EXERCISE PROMPT: The answer must consist solely of the lines from the one with "Focus the Go to file search box" through the last line of the data, copied exactly, with no pictures.

Collected data
--- START ---
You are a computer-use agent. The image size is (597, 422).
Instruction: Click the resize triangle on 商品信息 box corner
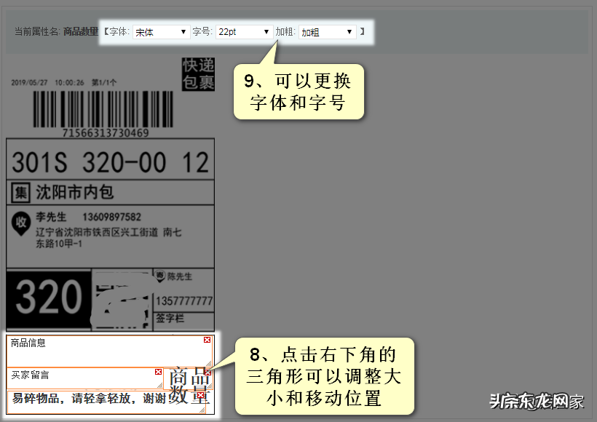coord(210,363)
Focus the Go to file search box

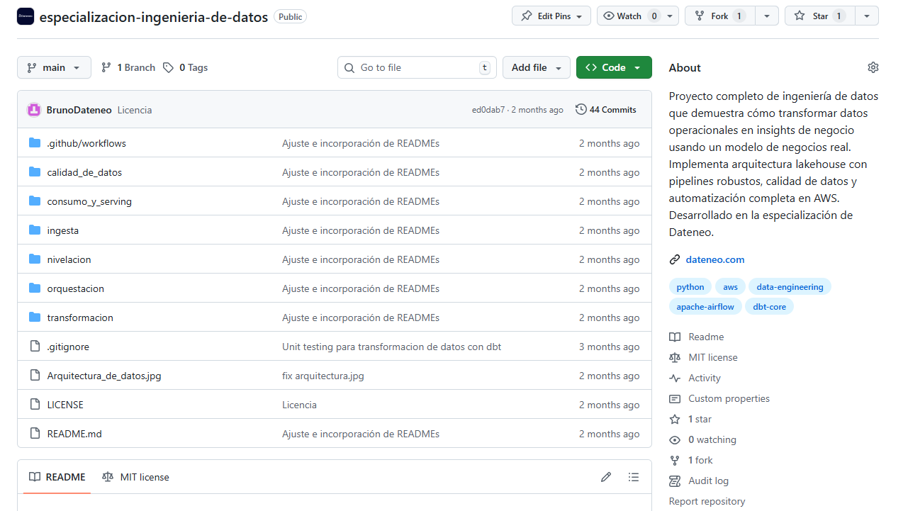tap(417, 67)
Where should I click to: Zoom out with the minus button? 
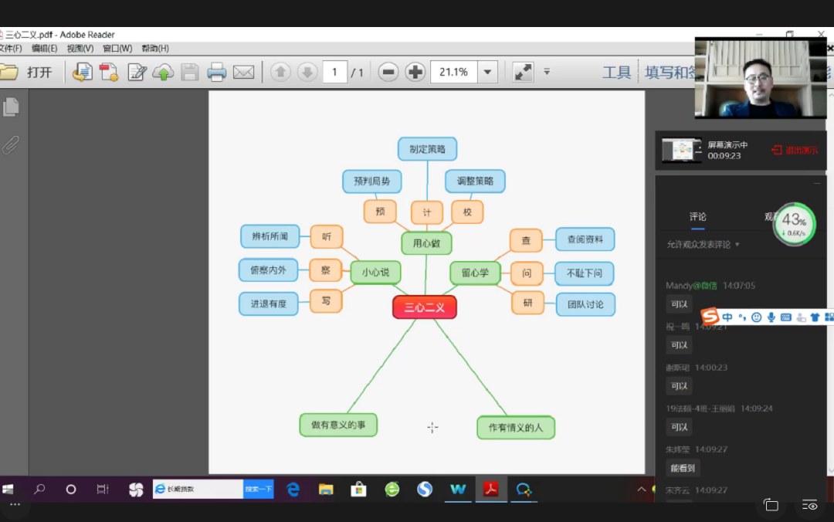pos(388,73)
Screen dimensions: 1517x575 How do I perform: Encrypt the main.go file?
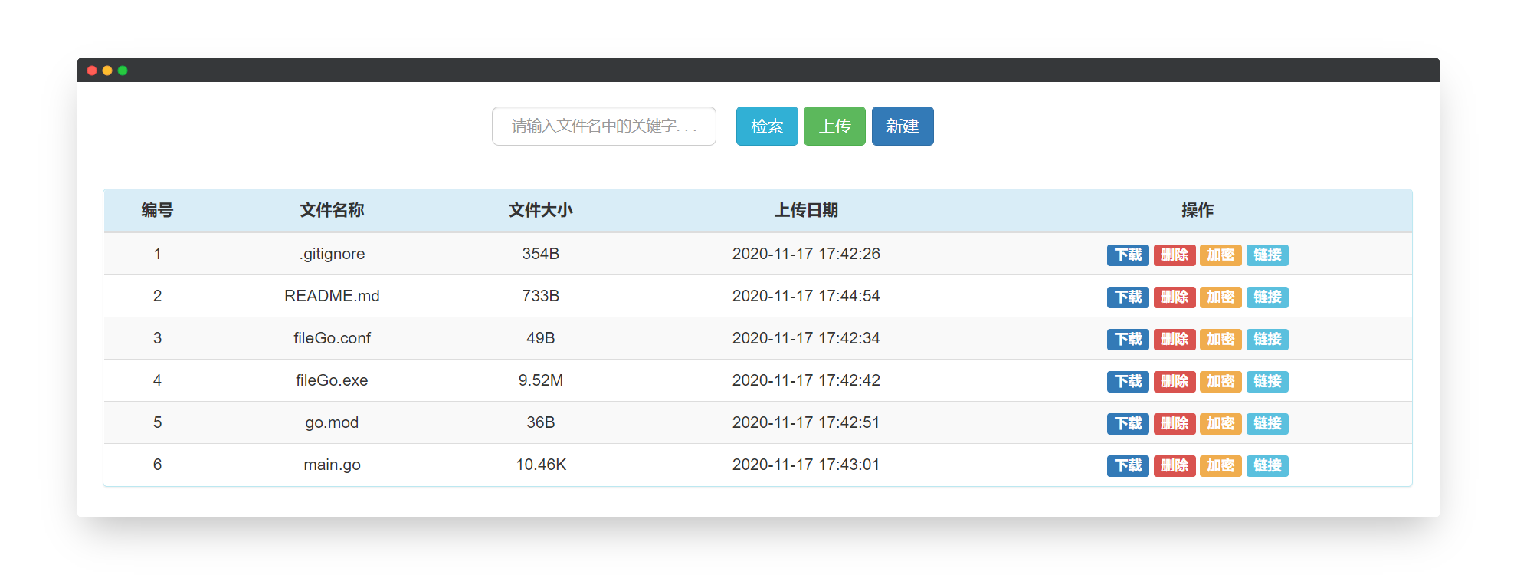click(x=1220, y=465)
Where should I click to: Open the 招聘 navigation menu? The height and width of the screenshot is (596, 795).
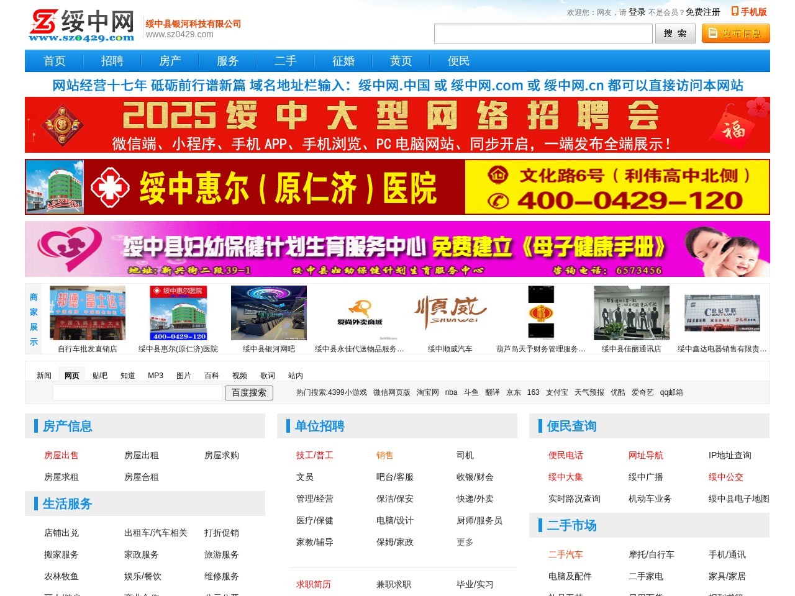click(113, 61)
--- END ---
ANSWER TO THIS EXERCISE:
Focus the Go to file search box

tap(417, 67)
Where should I click to: Zoom out with the minus button? 
pos(388,73)
Screen dimensions: 1517x575 How do I perform: Encrypt the main.go file?
click(x=1220, y=465)
Where should I click to: Open the 招聘 navigation menu? The height and width of the screenshot is (596, 795).
click(113, 61)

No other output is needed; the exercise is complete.